The protocol outlines a comprehensive digital phenotyping approach integrating active self-report and passive smartphone and wearable sensing to address low detection rates of depression and anxiety. By incorporating sleep, physiological and circadian data alongside mobile usage and activity features, the study aims to build robust models across iOS and Android platforms that can differentiate depression, anxiety, and their comorbidity. Ethical, legal and regulatory considerations (privacy, consent, secure data handling) are central to design, supporting responsible AI healthcare implementation.
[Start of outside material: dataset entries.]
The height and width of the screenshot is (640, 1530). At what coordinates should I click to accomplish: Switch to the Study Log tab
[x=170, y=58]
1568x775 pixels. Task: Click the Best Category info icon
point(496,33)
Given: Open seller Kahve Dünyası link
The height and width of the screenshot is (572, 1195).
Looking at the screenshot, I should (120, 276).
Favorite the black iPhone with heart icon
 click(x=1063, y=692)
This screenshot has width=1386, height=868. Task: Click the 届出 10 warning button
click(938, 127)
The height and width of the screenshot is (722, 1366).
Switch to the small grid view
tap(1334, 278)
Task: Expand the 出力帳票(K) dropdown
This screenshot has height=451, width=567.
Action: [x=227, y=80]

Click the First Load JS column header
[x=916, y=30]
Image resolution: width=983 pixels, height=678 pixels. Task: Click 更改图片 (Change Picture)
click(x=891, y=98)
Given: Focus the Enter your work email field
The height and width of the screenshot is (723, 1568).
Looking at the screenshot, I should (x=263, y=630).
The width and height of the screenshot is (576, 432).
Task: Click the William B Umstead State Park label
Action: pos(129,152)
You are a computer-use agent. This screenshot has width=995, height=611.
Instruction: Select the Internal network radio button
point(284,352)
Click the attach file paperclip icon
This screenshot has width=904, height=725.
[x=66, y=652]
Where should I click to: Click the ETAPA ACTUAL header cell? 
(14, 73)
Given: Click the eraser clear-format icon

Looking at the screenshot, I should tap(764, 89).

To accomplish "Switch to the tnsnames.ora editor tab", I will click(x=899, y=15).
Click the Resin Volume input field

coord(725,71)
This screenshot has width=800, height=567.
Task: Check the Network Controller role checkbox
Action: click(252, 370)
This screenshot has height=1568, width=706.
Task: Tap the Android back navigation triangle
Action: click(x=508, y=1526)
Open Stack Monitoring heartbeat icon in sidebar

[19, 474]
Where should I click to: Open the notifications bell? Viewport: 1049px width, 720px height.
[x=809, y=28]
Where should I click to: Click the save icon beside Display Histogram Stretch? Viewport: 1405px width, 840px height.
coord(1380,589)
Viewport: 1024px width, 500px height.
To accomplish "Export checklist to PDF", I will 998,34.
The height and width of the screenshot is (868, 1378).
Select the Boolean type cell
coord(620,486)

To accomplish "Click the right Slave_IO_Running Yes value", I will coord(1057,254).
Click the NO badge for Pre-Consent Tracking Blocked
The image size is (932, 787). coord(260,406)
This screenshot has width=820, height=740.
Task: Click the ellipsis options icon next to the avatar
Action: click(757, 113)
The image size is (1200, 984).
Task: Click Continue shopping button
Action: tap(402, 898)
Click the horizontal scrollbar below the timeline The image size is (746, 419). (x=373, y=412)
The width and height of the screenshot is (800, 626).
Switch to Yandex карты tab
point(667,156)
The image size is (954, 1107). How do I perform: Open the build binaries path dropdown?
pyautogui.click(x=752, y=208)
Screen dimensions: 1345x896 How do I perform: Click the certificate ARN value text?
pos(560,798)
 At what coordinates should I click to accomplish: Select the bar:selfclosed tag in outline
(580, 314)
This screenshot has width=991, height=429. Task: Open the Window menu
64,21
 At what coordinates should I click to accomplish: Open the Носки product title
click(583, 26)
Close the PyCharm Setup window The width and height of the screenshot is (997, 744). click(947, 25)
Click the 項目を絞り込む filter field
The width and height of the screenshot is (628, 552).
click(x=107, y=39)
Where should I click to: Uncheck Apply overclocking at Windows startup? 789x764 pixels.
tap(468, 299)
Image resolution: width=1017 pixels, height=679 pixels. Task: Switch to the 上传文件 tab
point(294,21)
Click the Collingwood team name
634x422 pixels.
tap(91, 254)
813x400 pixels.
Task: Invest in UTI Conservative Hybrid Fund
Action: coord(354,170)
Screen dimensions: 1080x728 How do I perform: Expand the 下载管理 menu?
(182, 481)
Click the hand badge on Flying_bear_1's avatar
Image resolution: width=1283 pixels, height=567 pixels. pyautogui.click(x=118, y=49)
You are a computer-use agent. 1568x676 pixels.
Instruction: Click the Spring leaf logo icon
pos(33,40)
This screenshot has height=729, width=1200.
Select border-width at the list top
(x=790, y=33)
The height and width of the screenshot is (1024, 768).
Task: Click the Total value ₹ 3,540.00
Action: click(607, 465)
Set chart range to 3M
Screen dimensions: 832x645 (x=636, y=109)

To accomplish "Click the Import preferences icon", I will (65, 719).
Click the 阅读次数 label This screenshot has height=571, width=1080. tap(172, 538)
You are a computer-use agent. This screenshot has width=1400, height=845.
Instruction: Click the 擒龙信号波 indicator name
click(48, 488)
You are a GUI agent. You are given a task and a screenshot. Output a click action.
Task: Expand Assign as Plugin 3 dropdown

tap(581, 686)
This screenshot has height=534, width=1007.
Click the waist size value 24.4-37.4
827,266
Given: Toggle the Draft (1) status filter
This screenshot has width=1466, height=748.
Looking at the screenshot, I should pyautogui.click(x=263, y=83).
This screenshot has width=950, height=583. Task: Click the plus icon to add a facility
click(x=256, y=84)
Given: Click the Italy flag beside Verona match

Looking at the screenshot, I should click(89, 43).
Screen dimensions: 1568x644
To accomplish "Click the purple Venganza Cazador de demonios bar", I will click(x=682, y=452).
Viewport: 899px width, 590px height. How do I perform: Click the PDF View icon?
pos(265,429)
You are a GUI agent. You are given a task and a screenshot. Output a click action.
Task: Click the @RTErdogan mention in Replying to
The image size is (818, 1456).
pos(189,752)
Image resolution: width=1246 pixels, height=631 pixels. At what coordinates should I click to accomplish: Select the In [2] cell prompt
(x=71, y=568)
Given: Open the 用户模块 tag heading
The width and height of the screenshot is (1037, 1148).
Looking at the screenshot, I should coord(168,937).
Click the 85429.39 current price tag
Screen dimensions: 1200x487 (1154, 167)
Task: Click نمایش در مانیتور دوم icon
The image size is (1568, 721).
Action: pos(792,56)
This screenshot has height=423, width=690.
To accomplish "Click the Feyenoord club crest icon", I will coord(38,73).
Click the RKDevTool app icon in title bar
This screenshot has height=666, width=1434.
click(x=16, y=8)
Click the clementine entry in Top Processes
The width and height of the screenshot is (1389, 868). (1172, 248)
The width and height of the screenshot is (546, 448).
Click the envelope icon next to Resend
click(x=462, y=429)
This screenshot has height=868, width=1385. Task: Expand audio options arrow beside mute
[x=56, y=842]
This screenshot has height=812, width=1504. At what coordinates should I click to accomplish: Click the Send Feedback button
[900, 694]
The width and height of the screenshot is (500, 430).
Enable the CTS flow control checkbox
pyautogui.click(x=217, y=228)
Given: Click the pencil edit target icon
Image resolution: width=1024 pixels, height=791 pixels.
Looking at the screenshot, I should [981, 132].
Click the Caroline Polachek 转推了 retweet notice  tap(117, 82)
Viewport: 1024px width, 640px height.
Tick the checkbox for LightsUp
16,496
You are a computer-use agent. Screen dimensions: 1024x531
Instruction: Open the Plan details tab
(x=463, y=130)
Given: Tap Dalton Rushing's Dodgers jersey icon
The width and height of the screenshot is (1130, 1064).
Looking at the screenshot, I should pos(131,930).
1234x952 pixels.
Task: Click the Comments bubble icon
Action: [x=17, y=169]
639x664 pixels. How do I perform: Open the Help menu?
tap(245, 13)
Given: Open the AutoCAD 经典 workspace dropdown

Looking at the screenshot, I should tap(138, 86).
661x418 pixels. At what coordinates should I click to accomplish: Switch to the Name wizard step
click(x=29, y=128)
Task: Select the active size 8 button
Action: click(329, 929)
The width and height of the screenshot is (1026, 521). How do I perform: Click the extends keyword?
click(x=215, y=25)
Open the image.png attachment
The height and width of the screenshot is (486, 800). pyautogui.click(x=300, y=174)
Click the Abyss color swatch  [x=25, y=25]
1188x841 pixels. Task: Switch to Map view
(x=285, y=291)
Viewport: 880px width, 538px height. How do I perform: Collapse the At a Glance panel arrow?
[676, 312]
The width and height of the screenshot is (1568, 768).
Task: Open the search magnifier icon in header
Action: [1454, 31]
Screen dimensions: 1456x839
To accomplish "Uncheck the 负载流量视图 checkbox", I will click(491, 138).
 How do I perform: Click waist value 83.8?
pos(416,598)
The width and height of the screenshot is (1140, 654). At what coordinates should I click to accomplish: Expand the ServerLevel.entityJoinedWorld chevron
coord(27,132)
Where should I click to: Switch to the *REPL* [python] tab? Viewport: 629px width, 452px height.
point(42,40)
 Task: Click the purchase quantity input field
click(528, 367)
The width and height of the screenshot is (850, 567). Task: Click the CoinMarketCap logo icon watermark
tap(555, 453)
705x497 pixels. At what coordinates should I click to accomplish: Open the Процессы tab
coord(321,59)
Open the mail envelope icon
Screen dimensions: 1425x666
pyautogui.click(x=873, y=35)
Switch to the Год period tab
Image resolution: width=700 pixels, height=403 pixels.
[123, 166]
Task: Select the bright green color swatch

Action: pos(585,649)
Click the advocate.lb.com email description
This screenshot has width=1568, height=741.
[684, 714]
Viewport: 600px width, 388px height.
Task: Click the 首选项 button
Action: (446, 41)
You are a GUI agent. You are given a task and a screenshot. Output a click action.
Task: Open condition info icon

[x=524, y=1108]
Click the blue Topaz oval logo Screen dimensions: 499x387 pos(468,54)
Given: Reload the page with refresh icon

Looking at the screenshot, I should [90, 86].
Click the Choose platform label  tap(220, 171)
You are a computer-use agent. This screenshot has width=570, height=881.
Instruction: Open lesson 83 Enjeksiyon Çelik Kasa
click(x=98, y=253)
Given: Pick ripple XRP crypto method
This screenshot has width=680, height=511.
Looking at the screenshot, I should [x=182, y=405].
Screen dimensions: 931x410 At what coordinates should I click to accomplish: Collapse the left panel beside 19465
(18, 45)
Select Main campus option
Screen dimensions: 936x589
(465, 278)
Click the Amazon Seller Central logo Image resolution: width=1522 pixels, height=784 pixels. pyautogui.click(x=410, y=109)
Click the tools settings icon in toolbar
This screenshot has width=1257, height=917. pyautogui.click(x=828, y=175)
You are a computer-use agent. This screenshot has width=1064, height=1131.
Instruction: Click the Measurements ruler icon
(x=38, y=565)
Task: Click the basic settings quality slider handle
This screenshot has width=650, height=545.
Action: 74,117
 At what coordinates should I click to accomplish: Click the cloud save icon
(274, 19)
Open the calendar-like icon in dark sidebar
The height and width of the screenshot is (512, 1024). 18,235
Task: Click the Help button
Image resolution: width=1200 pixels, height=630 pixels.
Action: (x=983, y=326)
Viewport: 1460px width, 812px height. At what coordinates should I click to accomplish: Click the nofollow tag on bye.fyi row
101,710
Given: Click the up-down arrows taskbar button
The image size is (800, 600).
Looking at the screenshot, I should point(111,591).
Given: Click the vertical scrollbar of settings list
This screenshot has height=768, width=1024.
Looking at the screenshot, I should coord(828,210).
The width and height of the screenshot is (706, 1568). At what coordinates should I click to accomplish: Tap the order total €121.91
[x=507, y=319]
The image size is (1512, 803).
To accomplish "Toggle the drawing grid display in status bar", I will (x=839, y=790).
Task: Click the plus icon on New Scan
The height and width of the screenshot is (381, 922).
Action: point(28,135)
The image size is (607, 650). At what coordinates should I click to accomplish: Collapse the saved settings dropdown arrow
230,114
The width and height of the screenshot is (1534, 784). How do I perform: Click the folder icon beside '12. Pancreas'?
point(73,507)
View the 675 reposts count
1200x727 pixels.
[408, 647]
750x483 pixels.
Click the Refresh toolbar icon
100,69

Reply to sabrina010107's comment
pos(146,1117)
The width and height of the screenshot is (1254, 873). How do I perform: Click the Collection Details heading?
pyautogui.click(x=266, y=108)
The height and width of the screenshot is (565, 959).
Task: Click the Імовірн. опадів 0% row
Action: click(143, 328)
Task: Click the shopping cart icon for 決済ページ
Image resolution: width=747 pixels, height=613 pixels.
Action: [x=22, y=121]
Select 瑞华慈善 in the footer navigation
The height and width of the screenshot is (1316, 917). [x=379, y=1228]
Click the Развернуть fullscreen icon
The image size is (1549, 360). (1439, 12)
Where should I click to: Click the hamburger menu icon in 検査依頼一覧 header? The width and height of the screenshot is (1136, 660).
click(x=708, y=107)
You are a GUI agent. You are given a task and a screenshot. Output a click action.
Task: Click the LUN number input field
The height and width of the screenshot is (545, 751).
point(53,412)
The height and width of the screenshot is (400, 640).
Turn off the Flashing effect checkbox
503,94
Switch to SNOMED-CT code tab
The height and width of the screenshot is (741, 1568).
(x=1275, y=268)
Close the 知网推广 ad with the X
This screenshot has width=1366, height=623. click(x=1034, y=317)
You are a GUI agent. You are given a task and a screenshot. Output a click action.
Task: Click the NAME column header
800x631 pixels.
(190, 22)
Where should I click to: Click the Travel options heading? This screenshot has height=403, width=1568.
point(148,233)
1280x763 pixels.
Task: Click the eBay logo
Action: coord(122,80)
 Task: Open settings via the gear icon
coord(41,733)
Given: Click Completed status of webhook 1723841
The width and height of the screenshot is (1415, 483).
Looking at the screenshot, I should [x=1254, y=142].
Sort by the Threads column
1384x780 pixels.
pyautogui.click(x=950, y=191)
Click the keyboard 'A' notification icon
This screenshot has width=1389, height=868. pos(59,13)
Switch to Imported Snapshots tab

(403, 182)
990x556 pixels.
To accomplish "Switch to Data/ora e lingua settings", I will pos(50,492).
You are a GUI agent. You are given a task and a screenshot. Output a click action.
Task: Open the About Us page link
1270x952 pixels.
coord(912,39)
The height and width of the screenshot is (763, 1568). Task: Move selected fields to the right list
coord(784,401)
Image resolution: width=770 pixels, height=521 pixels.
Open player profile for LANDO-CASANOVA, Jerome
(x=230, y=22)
Clinically, the models could enable community-level screening, augment clinical decision-support with daily-life phenotypes, and inform personalized digital therapeutics. The discussed strengths include large sample size and rich multimodal data, while limitations such as selection bias to compatible smartphone users, short monitoring duration, device heterogeneity, and reliance on self-report scales rather than clinician-administered interviews may affect generalizability. Integrating wearable-derived sleep and physiology is expected to improve understanding of pathological development and enhance prediction of symptom severity.

This protocol presents the SWARTS-DA study to develop and validate multimodal machine-learning models for screening depression and anxiety using smartphone and wearable digital phenotyping over 4 weeks in a large community sample. It details recruitment, measures, data streams, preprocessing, modeling strategies and evaluation, with emphasis on privacy and ethical compliance. The study is positioned to advance early detection, inform clinical decision-support and personalized interventions. Future work will include extended validation, improved data imputation, longer monitoring periods, and refined integration/normalization across devices and platforms to enhance generalizability and clinical translation.

Selection bias due to inclusion of only users with compatible smartphones and, optionally, specific smartwatch models; cultural factors specific to South Korea may limit global applicability; potential low number of target symptomatic participants within the completed sample may restrict generalizability across varying symptom profiles; reliance on self-reported screening scales (PHQ-9, GAD-7) rather than structured clinical interviews may reduce diagnostic accuracy; challenges with participant compliance in continuous wearable use; a relatively short 4-week data collection window may not capture longer-term patterns; potential data loss and inconsistency due to use of commercial non-clinical devices; analytical challenges integrating and normalizing heterogeneous data across operating systems, smartphone models and wearable devices.